What is a good vet? Why Dr. Rocha is among the most competent ones?
Dr Rocha has many degrees and titles in his office. He has carefully placed them on the wall (or someone did this for him, not sure) but what you need when your pet has cancer is ,first of all, someone that ""feels"" someone that is ""present"".
These qualities are not known by Dr Rocha. You might confuse compassion or care with the fact that Dr. Rocha seems to have answers for everything (something that in cancer is very unrealistic) and also because he is very calmed, which is more like cold and restrained. Sometimes cancer responds to treatments and it is not precisely because the doctor is good. Oncology is one specialty that shouldn't take the pain nor the glory of the outcome. Thus, an oncologist should be very humanistic, very present, very real.
Before you became an oncologist... how did you think this profession would affect your emotions Dr. Rocha? Do you think that the more experience you have, the more control, clinical wisdom,the better you are?
The only consolation you get if your pet has cancer is that someone goes with you through the experience. For those dogs that don't make it, once surgery is over, Dr. Rocha will never call you to find out what happened to your dog, specially if you decide not to go on with chemo or radiation. He is all for treatment not for palliative care.
Also, Dr. Rocha has a dual role: administrative and clinical, so he is the director and he is a doctor who see patients. It is hard to reconcile the humanistic mind of the vet with the colder, analytical mind that all administration duties involve. But Dr. Rocha does it all. And how?Not compromising.

SOURCE DATA
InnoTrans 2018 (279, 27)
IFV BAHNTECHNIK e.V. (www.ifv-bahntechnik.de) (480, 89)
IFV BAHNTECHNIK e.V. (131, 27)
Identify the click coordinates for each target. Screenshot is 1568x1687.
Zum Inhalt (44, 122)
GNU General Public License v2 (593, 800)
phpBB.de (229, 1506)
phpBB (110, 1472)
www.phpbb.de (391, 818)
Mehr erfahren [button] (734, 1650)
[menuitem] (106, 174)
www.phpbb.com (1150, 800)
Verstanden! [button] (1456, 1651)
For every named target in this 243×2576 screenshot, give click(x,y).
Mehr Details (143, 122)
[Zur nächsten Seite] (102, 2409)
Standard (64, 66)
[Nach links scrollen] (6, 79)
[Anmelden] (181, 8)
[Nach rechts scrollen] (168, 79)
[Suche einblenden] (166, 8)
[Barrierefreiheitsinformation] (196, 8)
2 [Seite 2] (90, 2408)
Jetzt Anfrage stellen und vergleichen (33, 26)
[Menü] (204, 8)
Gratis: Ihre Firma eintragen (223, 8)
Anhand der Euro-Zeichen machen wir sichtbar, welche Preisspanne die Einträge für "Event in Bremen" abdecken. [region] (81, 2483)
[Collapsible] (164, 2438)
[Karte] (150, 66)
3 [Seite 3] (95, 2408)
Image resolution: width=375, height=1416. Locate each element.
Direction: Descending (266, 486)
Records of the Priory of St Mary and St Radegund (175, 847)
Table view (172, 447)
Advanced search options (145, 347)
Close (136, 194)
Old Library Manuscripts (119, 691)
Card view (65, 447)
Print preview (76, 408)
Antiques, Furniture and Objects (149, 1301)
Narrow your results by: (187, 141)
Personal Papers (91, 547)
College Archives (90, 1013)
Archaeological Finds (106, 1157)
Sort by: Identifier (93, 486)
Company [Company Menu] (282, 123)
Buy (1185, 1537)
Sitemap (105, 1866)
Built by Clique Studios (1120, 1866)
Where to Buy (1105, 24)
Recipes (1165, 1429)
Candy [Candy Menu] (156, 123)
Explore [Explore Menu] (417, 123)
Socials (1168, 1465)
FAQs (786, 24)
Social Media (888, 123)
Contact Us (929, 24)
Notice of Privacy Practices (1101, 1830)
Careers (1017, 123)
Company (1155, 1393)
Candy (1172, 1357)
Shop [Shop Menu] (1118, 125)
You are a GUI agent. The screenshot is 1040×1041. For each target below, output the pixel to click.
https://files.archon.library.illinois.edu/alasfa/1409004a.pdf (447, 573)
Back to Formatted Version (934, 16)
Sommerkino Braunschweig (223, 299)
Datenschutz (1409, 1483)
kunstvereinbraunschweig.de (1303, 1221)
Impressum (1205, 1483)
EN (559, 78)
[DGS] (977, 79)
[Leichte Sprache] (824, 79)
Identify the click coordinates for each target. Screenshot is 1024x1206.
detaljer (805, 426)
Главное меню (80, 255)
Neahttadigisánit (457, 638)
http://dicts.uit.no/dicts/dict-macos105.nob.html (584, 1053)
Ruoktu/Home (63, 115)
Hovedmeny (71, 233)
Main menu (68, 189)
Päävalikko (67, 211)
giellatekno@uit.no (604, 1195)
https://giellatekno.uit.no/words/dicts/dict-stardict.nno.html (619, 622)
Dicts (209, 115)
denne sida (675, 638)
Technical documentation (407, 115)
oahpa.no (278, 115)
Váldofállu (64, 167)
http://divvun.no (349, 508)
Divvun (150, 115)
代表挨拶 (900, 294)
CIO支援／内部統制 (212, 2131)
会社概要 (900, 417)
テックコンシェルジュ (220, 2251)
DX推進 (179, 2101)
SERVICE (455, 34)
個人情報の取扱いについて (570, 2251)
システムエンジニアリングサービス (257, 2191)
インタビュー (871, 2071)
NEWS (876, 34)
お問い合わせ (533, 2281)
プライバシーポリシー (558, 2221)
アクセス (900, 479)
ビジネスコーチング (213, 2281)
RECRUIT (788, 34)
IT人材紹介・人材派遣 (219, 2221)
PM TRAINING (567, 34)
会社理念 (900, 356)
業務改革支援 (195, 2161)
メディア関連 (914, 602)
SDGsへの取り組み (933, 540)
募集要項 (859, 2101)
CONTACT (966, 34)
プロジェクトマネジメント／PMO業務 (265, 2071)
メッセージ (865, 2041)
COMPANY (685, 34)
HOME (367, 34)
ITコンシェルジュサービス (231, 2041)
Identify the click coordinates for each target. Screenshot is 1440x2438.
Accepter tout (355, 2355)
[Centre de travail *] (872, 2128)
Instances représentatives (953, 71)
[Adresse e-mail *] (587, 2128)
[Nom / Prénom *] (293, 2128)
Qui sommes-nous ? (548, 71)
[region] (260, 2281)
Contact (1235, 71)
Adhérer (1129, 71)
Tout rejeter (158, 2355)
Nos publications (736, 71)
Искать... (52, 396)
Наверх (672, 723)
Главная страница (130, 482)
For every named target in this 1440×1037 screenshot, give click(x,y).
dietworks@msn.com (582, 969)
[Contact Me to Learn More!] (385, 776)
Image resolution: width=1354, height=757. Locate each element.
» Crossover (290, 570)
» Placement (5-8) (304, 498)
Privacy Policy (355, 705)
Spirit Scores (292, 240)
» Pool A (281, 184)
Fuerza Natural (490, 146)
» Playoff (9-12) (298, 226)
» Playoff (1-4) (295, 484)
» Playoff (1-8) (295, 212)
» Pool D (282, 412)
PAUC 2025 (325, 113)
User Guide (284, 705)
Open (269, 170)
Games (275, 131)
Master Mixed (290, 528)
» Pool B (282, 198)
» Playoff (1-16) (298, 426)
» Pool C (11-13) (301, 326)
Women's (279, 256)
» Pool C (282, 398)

WHAT YOU HAVE TO DO
Can you repeat the review of Dr. Rocha in full, word for word?

RESULT OF THE EXERCISE
What is a good vet? Why Dr. Rocha is among the most competent ones?
Dr Rocha has many degrees and titles in his office. He has carefully placed them on the wall (or someone did this for him, not sure) but what you need when your pet has cancer is ,first of all, someone that ""feels"" someone that is ""present"".
These qualities are not known by Dr Rocha. You might confuse compassion or care with the fact that Dr. Rocha seems to have answers for everything (something that in cancer is very unrealistic) and also because he is very calmed, which is more like cold and restrained. Sometimes cancer responds to treatments and it is not precisely because the doctor is good. Oncology is one specialty that shouldn't take the pain nor the glory of the outcome. Thus, an oncologist should be very humanistic, very present, very real.
Before you became an oncologist... how did you think this profession would affect your emotions Dr. Rocha? Do you think that the more experience you have, the more control, clinical wisdom,the better you are?
The only consolation you get if your pet has cancer is that someone goes with you through the experience. For those dogs that don't make it, once surgery is over, Dr. Rocha will never call you to find out what happened to your dog, specially if you decide not to go on with chemo or radiation. He is all for treatment not for palliative care.
Also, Dr. Rocha has a dual role: administrative and clinical, so he is the director and he is a doctor who see patients. It is hard to reconcile the humanistic mind of the vet with the colder, analytical mind that all administration duties involve. But Dr. Rocha does it all. And how?Not compromising.